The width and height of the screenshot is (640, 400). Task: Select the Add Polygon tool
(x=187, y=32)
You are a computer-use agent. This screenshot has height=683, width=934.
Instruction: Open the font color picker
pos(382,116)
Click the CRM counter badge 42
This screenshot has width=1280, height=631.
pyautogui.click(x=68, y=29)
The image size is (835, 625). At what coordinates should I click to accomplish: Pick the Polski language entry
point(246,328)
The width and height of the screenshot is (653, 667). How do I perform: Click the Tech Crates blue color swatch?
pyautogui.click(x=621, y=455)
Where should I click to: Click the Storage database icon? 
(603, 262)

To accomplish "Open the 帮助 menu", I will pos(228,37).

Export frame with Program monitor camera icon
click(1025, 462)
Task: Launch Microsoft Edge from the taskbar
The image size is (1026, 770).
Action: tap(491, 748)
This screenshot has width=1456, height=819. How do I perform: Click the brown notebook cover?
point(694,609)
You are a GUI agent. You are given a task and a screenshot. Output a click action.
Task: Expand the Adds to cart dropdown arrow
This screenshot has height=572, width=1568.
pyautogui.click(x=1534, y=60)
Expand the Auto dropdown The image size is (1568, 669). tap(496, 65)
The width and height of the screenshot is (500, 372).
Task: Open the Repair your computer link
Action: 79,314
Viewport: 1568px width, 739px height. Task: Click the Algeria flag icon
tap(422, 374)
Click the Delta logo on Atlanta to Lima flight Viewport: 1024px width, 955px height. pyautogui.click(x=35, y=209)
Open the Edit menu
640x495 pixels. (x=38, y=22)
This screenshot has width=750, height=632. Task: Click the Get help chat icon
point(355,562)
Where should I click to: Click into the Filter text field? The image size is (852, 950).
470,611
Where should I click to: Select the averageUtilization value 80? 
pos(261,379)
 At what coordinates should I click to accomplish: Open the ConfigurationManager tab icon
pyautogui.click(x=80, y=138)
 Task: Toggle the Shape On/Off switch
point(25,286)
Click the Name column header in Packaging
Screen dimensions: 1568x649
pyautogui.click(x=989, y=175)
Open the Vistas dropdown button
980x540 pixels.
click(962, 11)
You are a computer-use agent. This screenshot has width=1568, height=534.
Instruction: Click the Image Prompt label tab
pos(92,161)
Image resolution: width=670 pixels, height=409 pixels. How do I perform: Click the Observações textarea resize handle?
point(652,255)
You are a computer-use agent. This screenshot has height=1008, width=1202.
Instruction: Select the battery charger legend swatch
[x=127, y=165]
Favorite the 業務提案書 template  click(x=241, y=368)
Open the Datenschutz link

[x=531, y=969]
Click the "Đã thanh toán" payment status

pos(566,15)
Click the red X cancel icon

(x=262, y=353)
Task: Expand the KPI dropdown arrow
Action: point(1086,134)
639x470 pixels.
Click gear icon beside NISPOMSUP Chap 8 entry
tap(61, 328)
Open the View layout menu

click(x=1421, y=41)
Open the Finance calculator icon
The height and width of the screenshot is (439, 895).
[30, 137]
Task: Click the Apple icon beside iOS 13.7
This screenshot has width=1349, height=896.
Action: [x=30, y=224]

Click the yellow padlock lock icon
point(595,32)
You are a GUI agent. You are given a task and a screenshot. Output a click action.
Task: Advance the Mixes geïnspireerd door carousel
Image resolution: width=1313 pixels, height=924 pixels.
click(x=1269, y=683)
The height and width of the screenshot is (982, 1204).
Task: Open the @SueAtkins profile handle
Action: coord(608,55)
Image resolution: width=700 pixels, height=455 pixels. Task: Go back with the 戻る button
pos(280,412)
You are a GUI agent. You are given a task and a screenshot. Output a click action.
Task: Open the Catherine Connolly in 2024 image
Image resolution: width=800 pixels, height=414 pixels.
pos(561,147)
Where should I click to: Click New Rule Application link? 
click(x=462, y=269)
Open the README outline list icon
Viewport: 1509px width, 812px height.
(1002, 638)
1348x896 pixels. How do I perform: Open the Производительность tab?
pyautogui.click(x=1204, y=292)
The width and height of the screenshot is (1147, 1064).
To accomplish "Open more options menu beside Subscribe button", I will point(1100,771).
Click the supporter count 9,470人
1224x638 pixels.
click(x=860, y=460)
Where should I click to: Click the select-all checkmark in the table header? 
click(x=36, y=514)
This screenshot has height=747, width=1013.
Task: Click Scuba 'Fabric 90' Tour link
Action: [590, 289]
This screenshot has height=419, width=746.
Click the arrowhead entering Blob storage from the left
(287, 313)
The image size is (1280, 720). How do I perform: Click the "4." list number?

________________________________________

- [Prompt]
All of the records need to be returned exactly as they are.

- [Result of the task]
The width and height of the screenshot is (640, 400). Task: Select the Add Polygon tool
(x=187, y=32)
You are a computer-use agent. This screenshot has height=683, width=934.
Instruction: Open the font color picker
pos(382,116)
Click the CRM counter badge 42
This screenshot has width=1280, height=631.
pyautogui.click(x=68, y=29)
The image size is (835, 625). At what coordinates should I click to accomplish: Pick the Polski language entry
point(246,328)
The width and height of the screenshot is (653, 667). How do I perform: Click the Tech Crates blue color swatch?
pyautogui.click(x=621, y=455)
Where should I click to: Click the Storage database icon? 
(603, 262)

To accomplish "Open the 帮助 menu", I will pos(228,37).

Export frame with Program monitor camera icon
click(1025, 462)
Task: Launch Microsoft Edge from the taskbar
The image size is (1026, 770).
Action: tap(491, 748)
This screenshot has width=1456, height=819. How do I perform: Click the brown notebook cover?
point(694,609)
You are a GUI agent. You are given a task and a screenshot. Output a click action.
Task: Expand the Adds to cart dropdown arrow
This screenshot has height=572, width=1568.
pyautogui.click(x=1534, y=60)
Expand the Auto dropdown The image size is (1568, 669). tap(496, 65)
The width and height of the screenshot is (500, 372).
Task: Open the Repair your computer link
Action: 79,314
Viewport: 1568px width, 739px height. Task: Click the Algeria flag icon
tap(422, 374)
Click the Delta logo on Atlanta to Lima flight Viewport: 1024px width, 955px height. pyautogui.click(x=35, y=209)
Open the Edit menu
640x495 pixels. (x=38, y=22)
This screenshot has width=750, height=632. Task: Click the Get help chat icon
point(355,562)
Where should I click to: Click into the Filter text field? The image size is (852, 950).
470,611
Where should I click to: Select the averageUtilization value 80? 
pos(261,379)
 At what coordinates should I click to accomplish: Open the ConfigurationManager tab icon
pyautogui.click(x=80, y=138)
 Task: Toggle the Shape On/Off switch
point(25,286)
Click the Name column header in Packaging
Screen dimensions: 1568x649
pyautogui.click(x=989, y=175)
Open the Vistas dropdown button
980x540 pixels.
click(962, 11)
You are a computer-use agent. This screenshot has width=1568, height=534.
Instruction: Click the Image Prompt label tab
pos(92,161)
Image resolution: width=670 pixels, height=409 pixels. How do I perform: Click the Observações textarea resize handle?
point(652,255)
You are a computer-use agent. This screenshot has height=1008, width=1202.
Instruction: Select the battery charger legend swatch
[x=127, y=165]
Favorite the 業務提案書 template  click(x=241, y=368)
Open the Datenschutz link

[x=531, y=969]
Click the "Đã thanh toán" payment status

pos(566,15)
Click the red X cancel icon

(x=262, y=353)
Task: Expand the KPI dropdown arrow
Action: point(1086,134)
639x470 pixels.
Click gear icon beside NISPOMSUP Chap 8 entry
tap(61, 328)
Open the View layout menu

click(x=1421, y=41)
Open the Finance calculator icon
The height and width of the screenshot is (439, 895).
[30, 137]
Task: Click the Apple icon beside iOS 13.7
This screenshot has width=1349, height=896.
Action: [x=30, y=224]

Click the yellow padlock lock icon
point(595,32)
You are a GUI agent. You are given a task and a screenshot. Output a click action.
Task: Advance the Mixes geïnspireerd door carousel
Image resolution: width=1313 pixels, height=924 pixels.
click(x=1269, y=683)
The height and width of the screenshot is (982, 1204).
Task: Open the @SueAtkins profile handle
Action: coord(608,55)
Image resolution: width=700 pixels, height=455 pixels. Task: Go back with the 戻る button
pos(280,412)
You are a GUI agent. You are given a task and a screenshot. Output a click action.
Task: Open the Catherine Connolly in 2024 image
Image resolution: width=800 pixels, height=414 pixels.
pos(561,147)
Where should I click to: Click New Rule Application link? 
click(x=462, y=269)
Open the README outline list icon
Viewport: 1509px width, 812px height.
(1002, 638)
1348x896 pixels. How do I perform: Open the Производительность tab?
pyautogui.click(x=1204, y=292)
The width and height of the screenshot is (1147, 1064).
To accomplish "Open more options menu beside Subscribe button", I will point(1100,771).
Click the supporter count 9,470人
1224x638 pixels.
click(x=860, y=460)
Where should I click to: Click the select-all checkmark in the table header? 
click(x=36, y=514)
This screenshot has height=747, width=1013.
Task: Click Scuba 'Fabric 90' Tour link
Action: [590, 289]
This screenshot has height=419, width=746.
Click the arrowhead entering Blob storage from the left
(287, 313)
The image size is (1280, 720). How do I perform: Click the "4." list number?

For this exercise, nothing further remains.